Give every line below again, exactly as it appears.

════════════════

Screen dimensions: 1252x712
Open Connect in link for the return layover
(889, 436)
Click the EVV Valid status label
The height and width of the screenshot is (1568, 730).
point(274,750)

════════════════

__Result__:
Screen dimensions: 1252x712
Open Connect in link for the return layover
(889, 436)
Click the EVV Valid status label
The height and width of the screenshot is (1568, 730).
point(274,750)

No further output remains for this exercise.